We don’t seem to understand these issues, because we are a new mindset.  One that says that we can’t imagine a day ever when someone wouldn’t be allowed to rent an apartment through a REALTOR(R) because of their familial status.  One that is blind to a moment when someone would deny homeownership to a person of color.  One that is appalled to hear a broker say, “We don’t want to do business with gay people, nor do we want them in our company.” (Side note:  Yes, this was said in a broker class I took 1.5 years ago in a small group exercise.)

YPNers, I’m so proud to be a part of you.  REALTOR(R) Party, I’m so proud to be a part of you.  As one member of Professional Standards said yesterday, “I wish we could just say ‘no discrimination.’”  I’d take it to the next level and say, “I tearfully pray for the day when documents needed to spell out how we treat discrimination issues are museum artifacts, reminders of a day long gone.”

Brian Copeland is a real estate practitioner in Nashville, Tenn.
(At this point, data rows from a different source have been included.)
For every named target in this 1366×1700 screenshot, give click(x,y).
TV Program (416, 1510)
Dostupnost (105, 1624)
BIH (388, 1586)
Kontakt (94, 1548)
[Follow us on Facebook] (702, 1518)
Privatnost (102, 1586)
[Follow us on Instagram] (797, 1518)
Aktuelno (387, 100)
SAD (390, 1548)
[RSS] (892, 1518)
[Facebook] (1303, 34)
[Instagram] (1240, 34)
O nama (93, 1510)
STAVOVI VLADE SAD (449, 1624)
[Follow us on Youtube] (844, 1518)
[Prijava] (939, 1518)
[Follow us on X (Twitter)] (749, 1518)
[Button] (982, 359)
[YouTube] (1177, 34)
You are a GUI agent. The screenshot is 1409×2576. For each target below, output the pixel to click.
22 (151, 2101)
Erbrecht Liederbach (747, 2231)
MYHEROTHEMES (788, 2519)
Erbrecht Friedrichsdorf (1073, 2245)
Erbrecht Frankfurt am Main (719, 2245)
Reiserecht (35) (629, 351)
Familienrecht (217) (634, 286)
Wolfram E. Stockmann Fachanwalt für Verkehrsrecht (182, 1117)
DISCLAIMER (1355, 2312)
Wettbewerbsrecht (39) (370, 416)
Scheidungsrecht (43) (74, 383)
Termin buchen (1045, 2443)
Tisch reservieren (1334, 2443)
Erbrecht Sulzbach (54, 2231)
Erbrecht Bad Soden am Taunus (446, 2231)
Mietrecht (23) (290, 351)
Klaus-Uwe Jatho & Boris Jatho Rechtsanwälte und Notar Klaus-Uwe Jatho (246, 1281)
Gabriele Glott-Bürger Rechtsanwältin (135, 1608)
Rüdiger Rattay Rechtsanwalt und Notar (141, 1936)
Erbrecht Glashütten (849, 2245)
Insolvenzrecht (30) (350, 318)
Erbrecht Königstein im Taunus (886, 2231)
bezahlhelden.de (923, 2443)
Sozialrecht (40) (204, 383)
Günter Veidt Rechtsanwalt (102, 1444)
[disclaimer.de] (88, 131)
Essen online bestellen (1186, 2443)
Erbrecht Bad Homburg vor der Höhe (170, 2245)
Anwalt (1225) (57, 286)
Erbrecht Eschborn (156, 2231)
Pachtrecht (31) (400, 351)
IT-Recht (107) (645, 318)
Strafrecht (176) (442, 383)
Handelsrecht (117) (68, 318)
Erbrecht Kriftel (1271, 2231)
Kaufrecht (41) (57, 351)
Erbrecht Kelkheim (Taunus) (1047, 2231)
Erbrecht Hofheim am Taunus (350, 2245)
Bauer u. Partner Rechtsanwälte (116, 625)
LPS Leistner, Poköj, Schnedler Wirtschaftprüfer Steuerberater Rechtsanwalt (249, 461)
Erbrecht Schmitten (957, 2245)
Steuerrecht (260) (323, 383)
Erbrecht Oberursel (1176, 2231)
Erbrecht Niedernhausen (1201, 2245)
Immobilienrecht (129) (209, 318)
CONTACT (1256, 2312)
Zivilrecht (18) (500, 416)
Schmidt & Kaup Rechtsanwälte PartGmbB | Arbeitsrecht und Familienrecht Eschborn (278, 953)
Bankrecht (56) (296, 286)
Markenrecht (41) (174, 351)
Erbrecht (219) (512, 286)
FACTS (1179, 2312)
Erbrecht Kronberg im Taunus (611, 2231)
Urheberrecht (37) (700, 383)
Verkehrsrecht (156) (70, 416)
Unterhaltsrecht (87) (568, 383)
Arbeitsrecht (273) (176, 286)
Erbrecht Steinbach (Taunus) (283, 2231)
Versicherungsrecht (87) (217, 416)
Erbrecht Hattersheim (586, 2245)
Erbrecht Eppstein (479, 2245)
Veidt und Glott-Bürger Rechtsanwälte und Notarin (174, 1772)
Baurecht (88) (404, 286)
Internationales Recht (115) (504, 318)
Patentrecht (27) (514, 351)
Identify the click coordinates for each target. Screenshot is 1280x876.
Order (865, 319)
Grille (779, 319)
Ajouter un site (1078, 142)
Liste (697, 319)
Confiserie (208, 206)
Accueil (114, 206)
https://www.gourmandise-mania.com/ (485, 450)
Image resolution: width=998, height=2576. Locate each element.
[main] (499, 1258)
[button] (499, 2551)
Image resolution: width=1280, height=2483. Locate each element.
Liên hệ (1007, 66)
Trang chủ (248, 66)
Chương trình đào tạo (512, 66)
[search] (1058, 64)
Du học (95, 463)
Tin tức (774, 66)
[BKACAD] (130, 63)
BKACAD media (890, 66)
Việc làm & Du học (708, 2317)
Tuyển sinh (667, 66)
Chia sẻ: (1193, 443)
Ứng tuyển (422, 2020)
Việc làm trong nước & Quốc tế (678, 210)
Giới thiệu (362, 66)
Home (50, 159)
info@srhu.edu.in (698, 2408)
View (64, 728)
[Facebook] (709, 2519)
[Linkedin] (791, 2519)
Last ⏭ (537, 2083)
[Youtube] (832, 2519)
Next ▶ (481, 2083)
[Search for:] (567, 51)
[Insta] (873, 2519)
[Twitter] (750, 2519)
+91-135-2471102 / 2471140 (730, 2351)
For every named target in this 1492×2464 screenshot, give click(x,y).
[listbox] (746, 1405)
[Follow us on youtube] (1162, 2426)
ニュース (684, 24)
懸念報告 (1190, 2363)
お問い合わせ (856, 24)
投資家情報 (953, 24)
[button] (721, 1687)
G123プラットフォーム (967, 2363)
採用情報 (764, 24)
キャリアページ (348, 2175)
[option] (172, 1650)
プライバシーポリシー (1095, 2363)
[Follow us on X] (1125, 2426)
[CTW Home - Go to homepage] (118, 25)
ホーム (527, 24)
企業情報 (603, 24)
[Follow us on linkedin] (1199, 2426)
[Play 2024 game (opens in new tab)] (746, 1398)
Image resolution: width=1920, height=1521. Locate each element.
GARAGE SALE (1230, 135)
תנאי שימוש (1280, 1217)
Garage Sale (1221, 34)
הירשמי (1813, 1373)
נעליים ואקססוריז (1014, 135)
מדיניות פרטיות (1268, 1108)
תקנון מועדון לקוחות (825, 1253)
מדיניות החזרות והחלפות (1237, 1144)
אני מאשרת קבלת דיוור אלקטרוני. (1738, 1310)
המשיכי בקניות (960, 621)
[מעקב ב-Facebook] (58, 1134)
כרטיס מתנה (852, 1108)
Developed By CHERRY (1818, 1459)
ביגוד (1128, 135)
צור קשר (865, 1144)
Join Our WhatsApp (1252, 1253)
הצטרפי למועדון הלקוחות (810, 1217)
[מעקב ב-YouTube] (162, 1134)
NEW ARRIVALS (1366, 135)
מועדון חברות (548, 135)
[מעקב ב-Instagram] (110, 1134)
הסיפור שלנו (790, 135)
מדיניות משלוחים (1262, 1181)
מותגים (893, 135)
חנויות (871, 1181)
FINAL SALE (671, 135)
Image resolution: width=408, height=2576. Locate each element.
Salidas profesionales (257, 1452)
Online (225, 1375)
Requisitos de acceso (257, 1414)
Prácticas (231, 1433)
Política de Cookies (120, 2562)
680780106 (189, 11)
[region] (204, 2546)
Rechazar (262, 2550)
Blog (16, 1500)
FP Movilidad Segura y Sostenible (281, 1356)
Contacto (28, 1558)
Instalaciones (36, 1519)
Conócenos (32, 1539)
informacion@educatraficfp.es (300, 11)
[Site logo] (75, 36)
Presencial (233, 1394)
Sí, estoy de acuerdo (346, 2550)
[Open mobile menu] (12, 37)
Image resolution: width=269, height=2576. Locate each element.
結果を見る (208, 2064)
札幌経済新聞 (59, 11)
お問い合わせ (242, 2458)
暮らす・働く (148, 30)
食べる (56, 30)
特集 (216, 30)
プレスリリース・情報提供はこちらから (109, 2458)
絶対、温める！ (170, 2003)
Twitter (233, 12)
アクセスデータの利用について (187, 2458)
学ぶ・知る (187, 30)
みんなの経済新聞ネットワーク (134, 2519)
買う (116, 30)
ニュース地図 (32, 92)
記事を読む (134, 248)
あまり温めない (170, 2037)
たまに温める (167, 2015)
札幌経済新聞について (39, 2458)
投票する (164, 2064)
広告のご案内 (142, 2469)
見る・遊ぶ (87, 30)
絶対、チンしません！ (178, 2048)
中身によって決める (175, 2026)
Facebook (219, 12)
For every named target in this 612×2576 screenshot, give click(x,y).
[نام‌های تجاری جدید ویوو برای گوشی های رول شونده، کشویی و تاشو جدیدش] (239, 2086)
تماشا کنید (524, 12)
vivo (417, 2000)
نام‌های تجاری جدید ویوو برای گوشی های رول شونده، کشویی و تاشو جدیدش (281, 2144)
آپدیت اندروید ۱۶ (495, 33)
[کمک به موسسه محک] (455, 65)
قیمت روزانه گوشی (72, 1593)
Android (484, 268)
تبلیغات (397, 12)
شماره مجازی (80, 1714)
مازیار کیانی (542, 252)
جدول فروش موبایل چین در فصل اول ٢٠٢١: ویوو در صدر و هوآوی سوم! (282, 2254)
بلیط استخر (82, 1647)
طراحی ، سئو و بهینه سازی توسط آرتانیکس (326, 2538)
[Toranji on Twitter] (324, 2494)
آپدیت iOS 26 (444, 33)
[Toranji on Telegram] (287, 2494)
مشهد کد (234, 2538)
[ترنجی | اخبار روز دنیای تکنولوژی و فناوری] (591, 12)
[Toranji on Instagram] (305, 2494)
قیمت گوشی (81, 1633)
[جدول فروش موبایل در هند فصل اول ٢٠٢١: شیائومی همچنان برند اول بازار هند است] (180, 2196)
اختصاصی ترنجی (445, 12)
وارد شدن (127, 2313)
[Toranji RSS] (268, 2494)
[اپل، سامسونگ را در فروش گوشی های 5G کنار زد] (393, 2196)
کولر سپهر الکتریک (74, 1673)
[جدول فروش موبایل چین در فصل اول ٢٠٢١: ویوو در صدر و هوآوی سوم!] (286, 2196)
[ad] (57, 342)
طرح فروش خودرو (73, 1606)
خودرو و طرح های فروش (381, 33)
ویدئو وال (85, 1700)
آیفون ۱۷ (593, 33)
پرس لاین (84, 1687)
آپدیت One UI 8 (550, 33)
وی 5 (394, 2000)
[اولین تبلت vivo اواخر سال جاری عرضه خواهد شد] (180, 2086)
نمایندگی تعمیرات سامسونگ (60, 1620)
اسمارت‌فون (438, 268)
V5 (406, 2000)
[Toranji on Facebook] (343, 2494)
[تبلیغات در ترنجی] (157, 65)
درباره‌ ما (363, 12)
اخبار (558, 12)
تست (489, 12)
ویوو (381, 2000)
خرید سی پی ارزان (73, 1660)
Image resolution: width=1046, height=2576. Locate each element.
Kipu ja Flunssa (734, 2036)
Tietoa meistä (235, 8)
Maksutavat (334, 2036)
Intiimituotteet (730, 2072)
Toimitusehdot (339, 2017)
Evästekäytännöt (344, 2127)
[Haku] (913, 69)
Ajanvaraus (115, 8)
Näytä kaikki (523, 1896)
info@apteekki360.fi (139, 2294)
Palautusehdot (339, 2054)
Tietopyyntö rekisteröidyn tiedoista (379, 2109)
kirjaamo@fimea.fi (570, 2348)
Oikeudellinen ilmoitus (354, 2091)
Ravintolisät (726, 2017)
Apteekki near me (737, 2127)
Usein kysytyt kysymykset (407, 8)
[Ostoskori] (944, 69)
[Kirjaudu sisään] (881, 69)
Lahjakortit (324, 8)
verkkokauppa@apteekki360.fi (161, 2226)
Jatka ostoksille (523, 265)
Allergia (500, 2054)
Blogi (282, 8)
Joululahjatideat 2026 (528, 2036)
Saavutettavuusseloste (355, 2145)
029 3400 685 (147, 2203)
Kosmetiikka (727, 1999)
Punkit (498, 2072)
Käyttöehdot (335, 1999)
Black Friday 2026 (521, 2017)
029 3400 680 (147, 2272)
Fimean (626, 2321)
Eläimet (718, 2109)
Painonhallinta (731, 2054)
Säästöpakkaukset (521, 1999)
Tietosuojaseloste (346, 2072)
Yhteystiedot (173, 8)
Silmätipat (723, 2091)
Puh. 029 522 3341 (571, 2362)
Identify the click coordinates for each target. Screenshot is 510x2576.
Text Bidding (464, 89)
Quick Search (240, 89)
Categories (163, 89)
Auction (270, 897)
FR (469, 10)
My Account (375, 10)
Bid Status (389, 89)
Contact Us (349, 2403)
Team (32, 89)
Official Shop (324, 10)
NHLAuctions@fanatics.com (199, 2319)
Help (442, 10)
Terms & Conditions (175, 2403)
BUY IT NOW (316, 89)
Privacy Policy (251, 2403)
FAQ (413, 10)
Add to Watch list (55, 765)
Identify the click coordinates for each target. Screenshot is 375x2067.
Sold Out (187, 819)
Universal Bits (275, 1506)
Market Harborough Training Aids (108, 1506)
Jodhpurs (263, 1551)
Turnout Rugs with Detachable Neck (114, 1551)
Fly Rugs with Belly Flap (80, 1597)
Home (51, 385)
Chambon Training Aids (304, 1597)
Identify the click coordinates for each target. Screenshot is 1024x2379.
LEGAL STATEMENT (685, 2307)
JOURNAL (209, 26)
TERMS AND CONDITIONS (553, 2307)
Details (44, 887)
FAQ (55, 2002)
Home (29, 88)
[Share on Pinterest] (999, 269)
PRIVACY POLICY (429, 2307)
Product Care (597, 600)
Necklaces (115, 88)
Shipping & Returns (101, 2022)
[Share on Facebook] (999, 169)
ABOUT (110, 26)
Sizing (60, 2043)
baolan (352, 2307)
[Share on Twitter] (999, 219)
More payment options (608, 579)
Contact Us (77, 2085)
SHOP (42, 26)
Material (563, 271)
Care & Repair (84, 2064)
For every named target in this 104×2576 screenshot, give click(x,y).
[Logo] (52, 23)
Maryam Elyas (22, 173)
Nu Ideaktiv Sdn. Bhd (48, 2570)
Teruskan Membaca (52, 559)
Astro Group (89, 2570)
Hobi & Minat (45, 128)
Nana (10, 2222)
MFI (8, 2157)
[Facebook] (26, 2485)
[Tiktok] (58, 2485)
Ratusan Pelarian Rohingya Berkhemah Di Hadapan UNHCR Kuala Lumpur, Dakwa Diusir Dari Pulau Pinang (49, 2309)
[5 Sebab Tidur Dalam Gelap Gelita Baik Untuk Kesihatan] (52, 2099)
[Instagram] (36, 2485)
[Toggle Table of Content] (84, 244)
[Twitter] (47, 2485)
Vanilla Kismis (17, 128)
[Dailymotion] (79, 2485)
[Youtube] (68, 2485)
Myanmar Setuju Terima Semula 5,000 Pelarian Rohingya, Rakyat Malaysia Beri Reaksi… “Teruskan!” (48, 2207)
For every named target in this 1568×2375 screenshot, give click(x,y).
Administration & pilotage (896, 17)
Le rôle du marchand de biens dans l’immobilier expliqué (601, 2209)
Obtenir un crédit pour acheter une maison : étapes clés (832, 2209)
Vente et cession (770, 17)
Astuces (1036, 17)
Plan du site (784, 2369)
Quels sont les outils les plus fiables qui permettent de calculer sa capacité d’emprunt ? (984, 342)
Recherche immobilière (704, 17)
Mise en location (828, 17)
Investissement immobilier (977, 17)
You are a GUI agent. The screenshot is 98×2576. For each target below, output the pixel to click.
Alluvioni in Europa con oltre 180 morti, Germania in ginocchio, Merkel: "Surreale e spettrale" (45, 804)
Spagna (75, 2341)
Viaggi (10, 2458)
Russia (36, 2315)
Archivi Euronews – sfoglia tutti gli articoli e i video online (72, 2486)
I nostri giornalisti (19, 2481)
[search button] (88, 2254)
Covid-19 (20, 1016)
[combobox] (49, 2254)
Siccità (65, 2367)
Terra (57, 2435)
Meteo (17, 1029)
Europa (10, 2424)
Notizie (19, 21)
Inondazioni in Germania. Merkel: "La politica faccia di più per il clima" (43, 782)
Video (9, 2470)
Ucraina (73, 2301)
You can follow Brian on Twitter: @NashvilleBrian

Comments
  1. Love hearing that the description of ‘equal’ keeps getting simpler and simpler for all of us.

  2. I’m proud. This is a great article. I had difficulty in explaining what I’d like to see implemented with ‘Equality’ or LGBT issues a few weeks ago- This is a great start – Should we do any more in this area?

  3. Well said Brian -

  4. Brooke Wolford

    Terrific post! All it takes is for people to speak out together! I am proud that apart of it!

  5. vennie liddell

    Searching inf : First year REALTOR accepted black brokers, agents as members.